Washington Post review: Wolves Eat Dogs by Martin Cruz Smith
Smith has not lost his knack for distilling telling aspects of a culture into a single phrase: “Evgeny Lysenko, nickname Zhenya, age eleven, looked like an old man waiting at a bus stop”; and: “Didn’t someone say that every great fortune started with a crime? Russia already had over thirty billionaires, more than any other country. That was a lot of crime.”
We begin in Moscow, where the oligarch and thoroughly New Russian, Pasha Ivanov, appears to have taken his life by jumping from a high window. At first Arkady doubts that it was suicide, for there are simply too many inexplicable peculiarities: a huge quantity of salt lies piled up in Ivanov’s apartment, there is salt on the window ledge from which he jumped, and a salt-shaker is found under his corpse in the street. Gradually Arkady comes to a more disturbing conclusion: suicide, yes, but as the result of a demonic form of psychological torture involving an isotope called Cesium 137. It is so radioactive that handling a gram of it for three seconds will kill you. Even its milder form, cesium chloride, will send your dosimeter screaming at 50,000 counts per second. Try looking for this isotope in a pile of salt; even while searching, you are ruining your health.

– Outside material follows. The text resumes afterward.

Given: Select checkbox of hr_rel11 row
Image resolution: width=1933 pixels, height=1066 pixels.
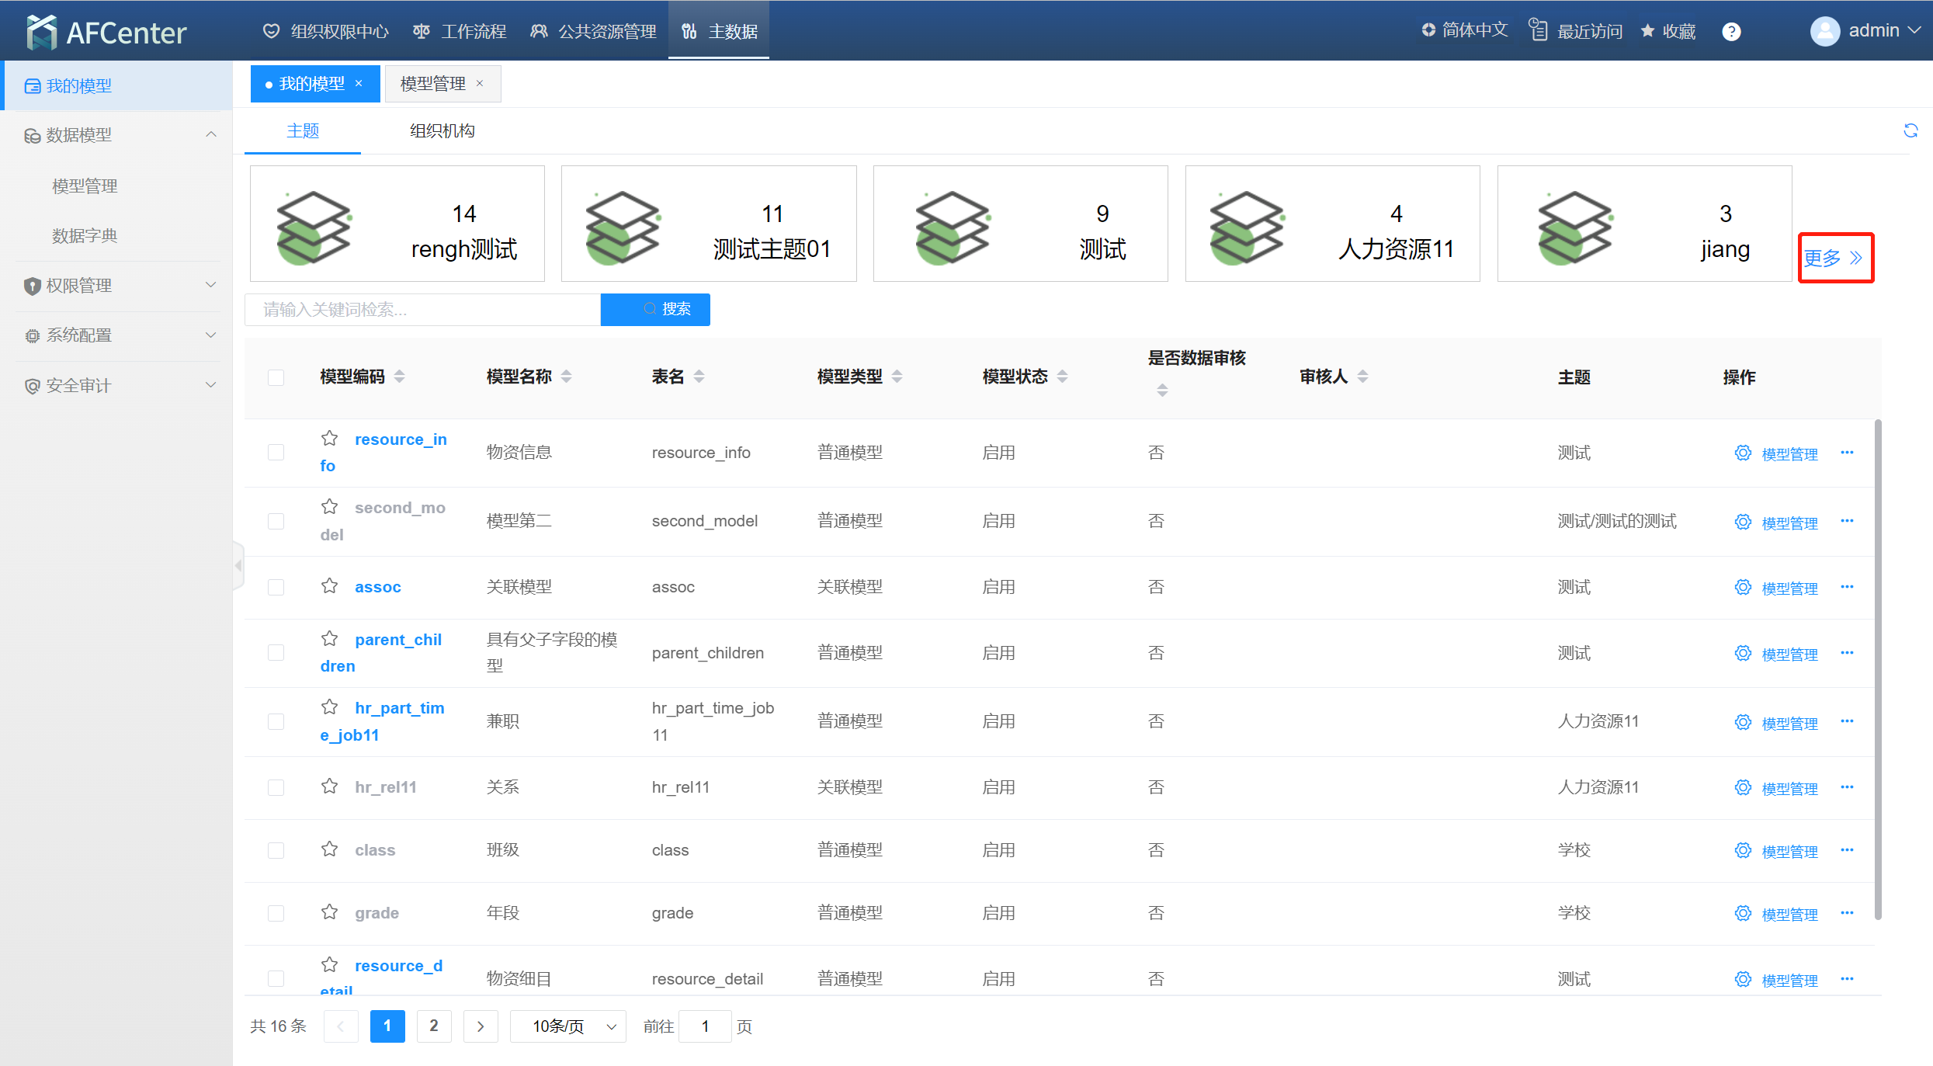Looking at the screenshot, I should point(276,787).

No wonder Ivanov freaked, but who hated him enough to go to such sadistic lengths as to dump 50 kilos of salt in his walk-in closet with a single grain of cesium buried somewhere in the middle of it? And what was he doing with a dosimeter in Moscow in the first place? And why jump when he could simply have run?
When Ivanov’s close associate Timofeyev develops a nose bleed (a sure sign of platelet damage in this toxic context) and is subsequently found dead in the Zone, the trail leading to Chernobyl is too tempting for Arkady to resist, even though the Ukraine is no longer part of the Russian empire and his investigative powers there are strictly limited.